§ Exercise description: Without any pictures, reproduce exactly the lines running from the line containing "Task: Choose 'Copy" through the end of the entries.

§ Data supplied:
==================================================
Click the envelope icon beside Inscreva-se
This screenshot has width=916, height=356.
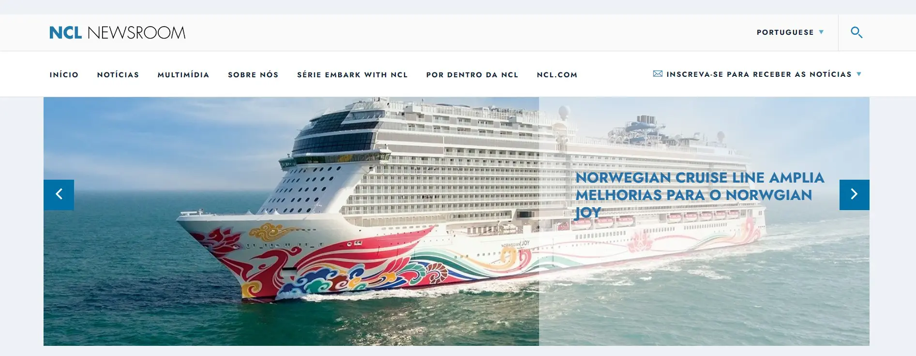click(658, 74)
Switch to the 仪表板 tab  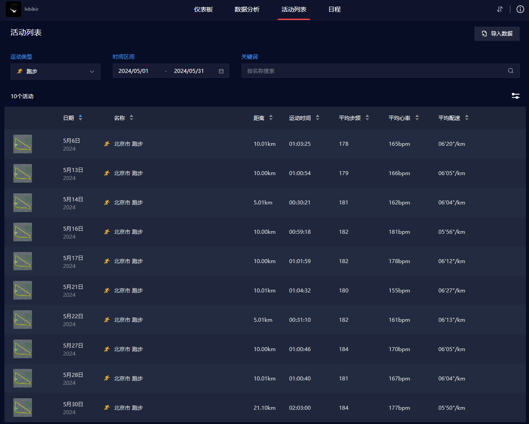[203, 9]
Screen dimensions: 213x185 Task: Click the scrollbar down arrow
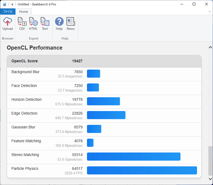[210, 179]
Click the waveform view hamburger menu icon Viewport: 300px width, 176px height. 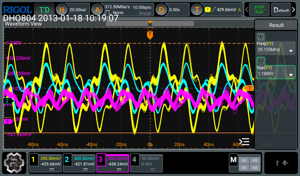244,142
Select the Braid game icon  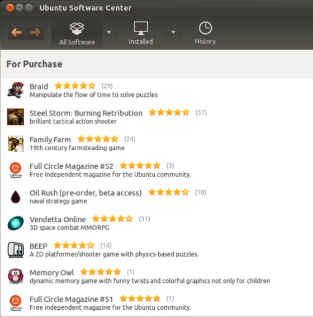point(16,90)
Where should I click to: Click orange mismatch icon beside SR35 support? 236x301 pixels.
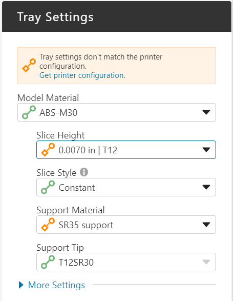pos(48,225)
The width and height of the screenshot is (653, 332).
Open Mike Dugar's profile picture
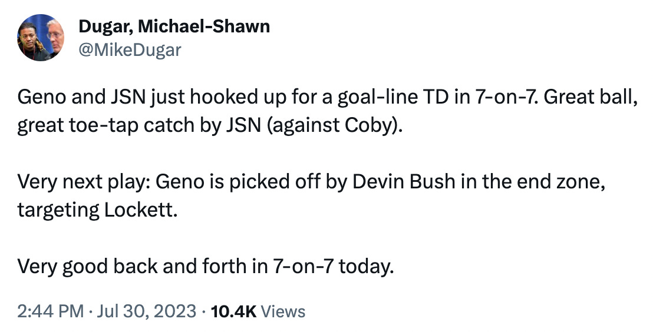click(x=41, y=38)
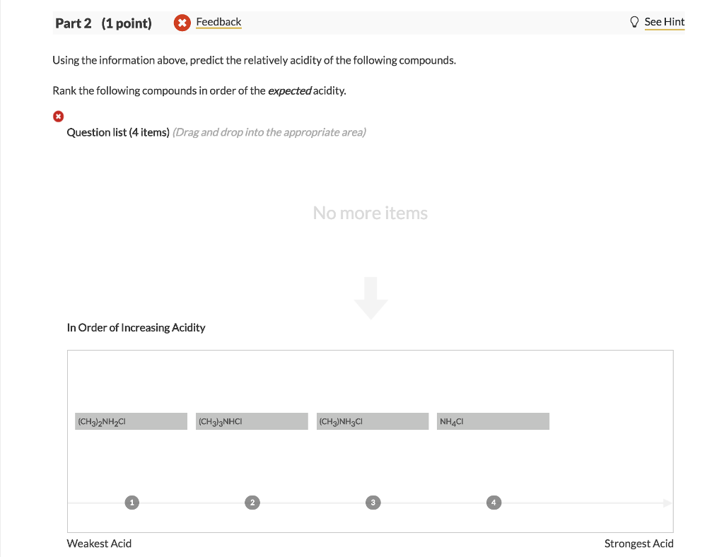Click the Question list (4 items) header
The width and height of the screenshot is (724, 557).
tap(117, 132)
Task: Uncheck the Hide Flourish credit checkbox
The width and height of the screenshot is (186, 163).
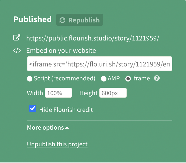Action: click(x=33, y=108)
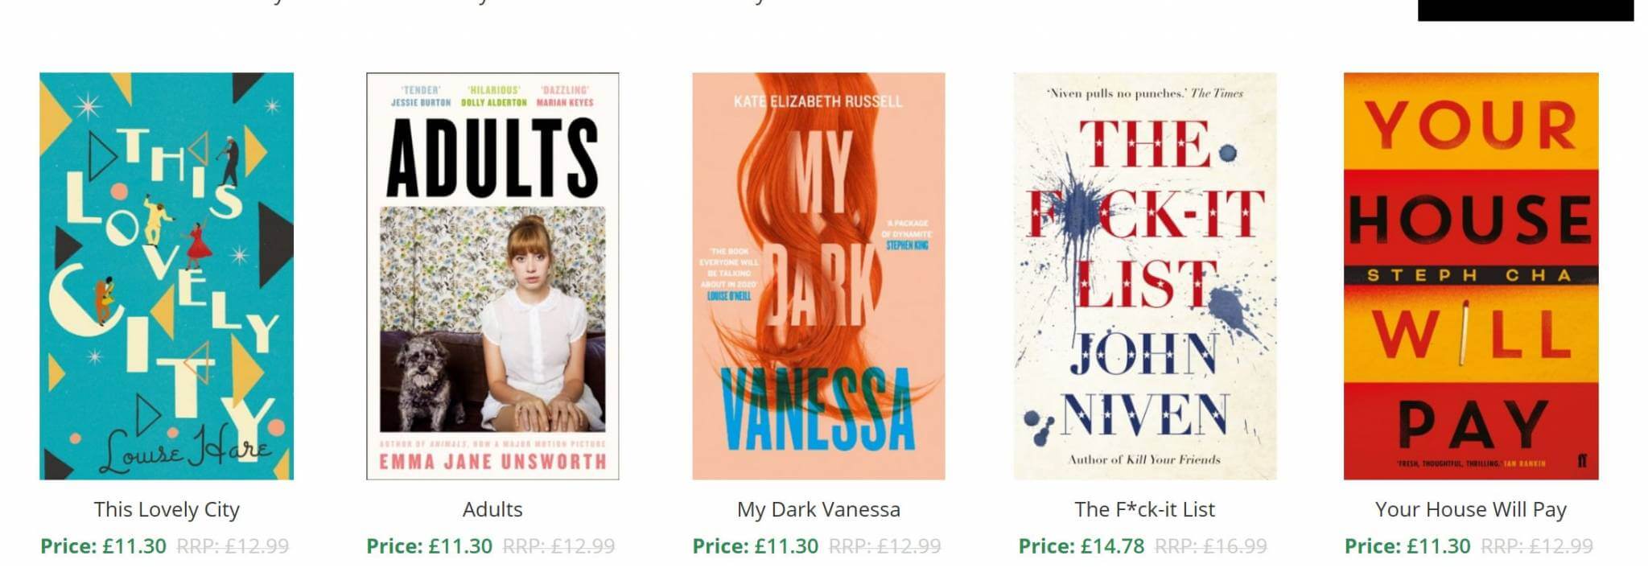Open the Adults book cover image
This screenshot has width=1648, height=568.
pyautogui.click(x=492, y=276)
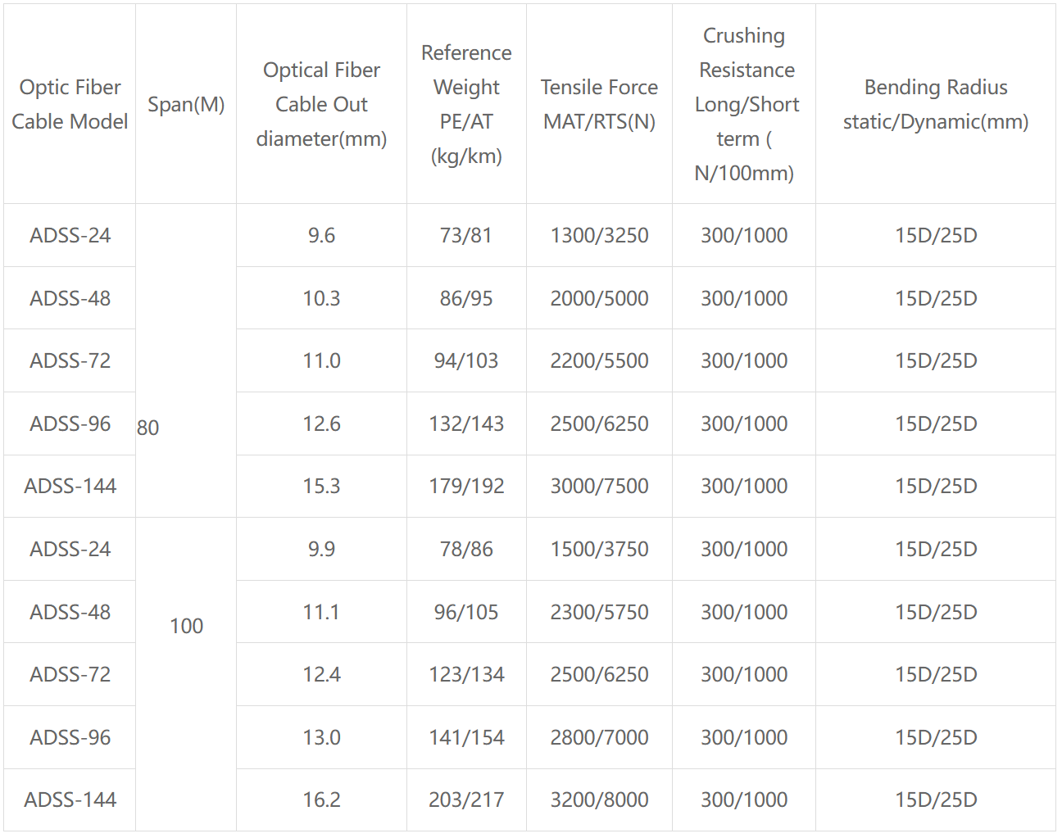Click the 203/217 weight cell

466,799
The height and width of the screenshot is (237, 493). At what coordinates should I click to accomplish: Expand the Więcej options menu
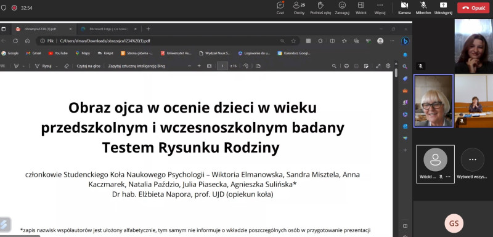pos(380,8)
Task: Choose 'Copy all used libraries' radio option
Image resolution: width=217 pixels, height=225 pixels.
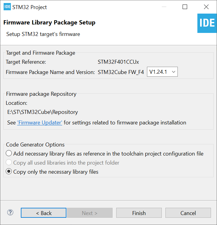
==================================================
§ Result:
Task: Choose 'Copy all used libraries' radio option
Image resolution: width=217 pixels, height=225 pixels.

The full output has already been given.